Entries provided:
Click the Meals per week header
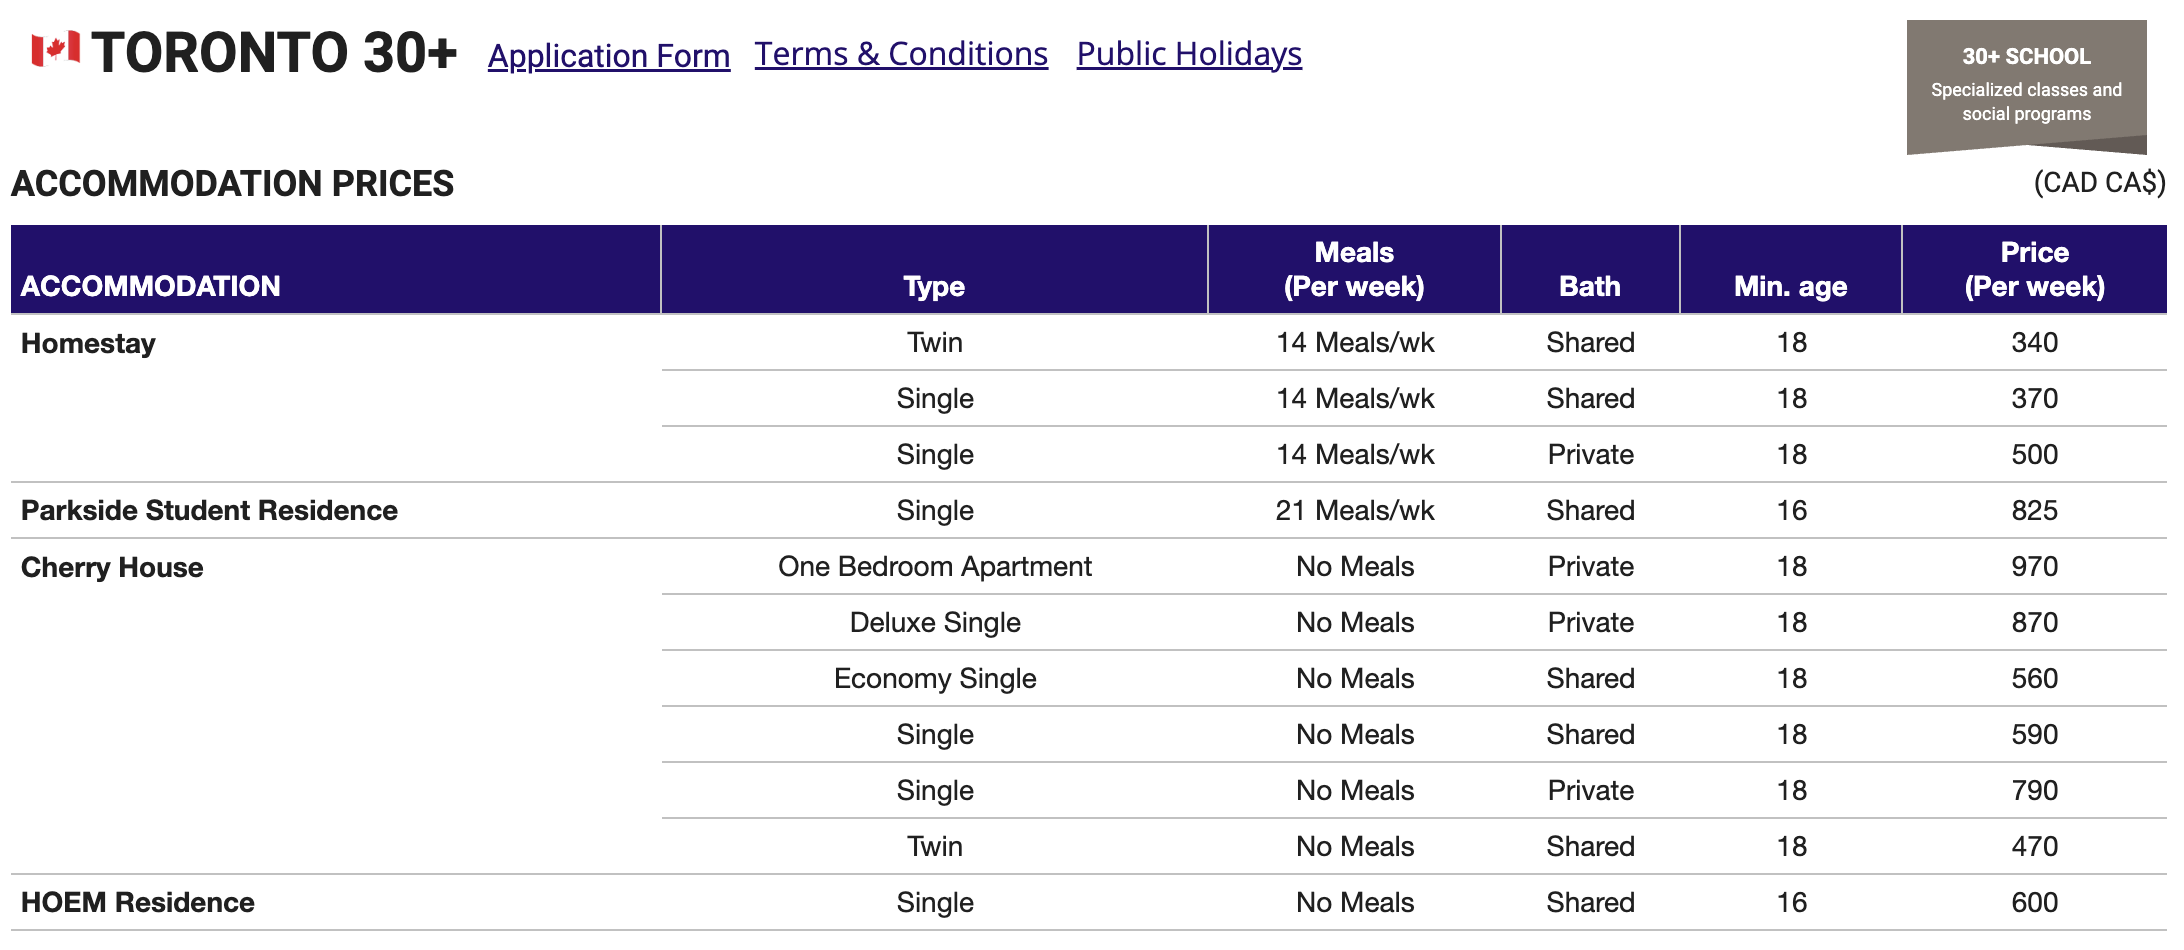The image size is (2184, 950). (1353, 269)
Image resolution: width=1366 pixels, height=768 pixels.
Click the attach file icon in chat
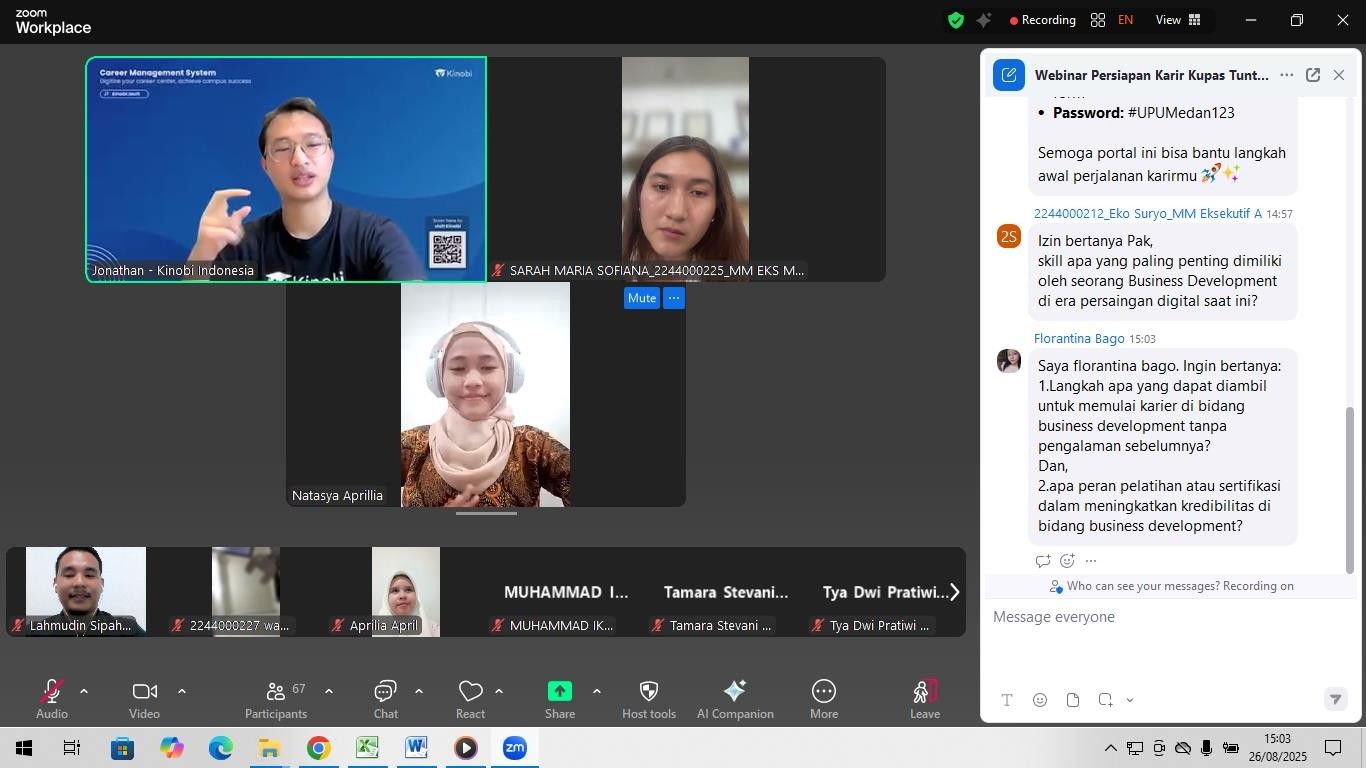[1073, 700]
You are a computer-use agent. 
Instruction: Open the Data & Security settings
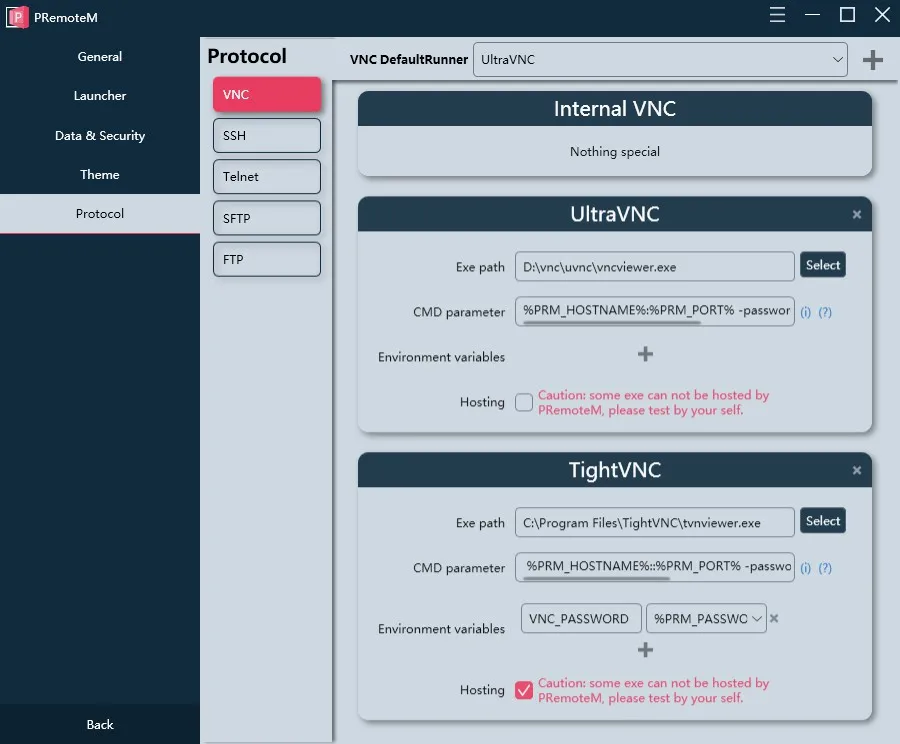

Task description:
List the lines of the data as a numbered list, starting at the line that contains "Image resolution: width=1366" and ending at the last line of the data, with both ends included. Leave out blank lines and pictures.

Worked answer:
1. Image resolution: width=1366 pixels, height=768 pixels.
2. Click the attach file icon in chat
3. [1073, 700]
4. You are a computer-use agent. 
5. Instruction: Open the Data & Security settings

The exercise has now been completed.